TASK REQUIREMENTS
Reproduce everything from the start of the items down to the line containing "Action: (x=471, y=216)", keeping that line too. Change nothing.

======

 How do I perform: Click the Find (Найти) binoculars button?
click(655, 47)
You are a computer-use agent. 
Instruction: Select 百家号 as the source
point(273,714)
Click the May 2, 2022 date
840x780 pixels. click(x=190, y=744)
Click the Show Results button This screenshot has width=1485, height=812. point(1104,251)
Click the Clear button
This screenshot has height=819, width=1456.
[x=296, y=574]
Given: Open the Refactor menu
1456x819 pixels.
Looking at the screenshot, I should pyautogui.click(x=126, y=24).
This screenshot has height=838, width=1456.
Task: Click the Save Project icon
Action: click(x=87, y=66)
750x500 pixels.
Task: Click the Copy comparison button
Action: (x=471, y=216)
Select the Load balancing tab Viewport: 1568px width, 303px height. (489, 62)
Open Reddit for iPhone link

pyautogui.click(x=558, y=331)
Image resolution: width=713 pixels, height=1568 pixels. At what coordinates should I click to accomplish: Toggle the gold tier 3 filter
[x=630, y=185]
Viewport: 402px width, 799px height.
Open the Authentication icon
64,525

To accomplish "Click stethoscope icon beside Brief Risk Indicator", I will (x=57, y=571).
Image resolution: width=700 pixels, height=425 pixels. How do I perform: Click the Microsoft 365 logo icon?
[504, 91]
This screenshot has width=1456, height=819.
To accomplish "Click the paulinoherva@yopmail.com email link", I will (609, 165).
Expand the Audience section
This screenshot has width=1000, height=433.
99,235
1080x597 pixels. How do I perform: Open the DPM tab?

======

RESPONSE TO THE EXERCISE
 How do I perform: Click the Find (Найти) binoculars button?
click(655, 47)
You are a computer-use agent. 
Instruction: Select 百家号 as the source
point(273,714)
Click the May 2, 2022 date
840x780 pixels. click(x=190, y=744)
Click the Show Results button This screenshot has width=1485, height=812. point(1104,251)
Click the Clear button
This screenshot has height=819, width=1456.
[x=296, y=574]
Given: Open the Refactor menu
1456x819 pixels.
Looking at the screenshot, I should pyautogui.click(x=126, y=24).
This screenshot has height=838, width=1456.
Task: Click the Save Project icon
Action: click(x=87, y=66)
750x500 pixels.
Task: Click the Copy comparison button
Action: (x=471, y=216)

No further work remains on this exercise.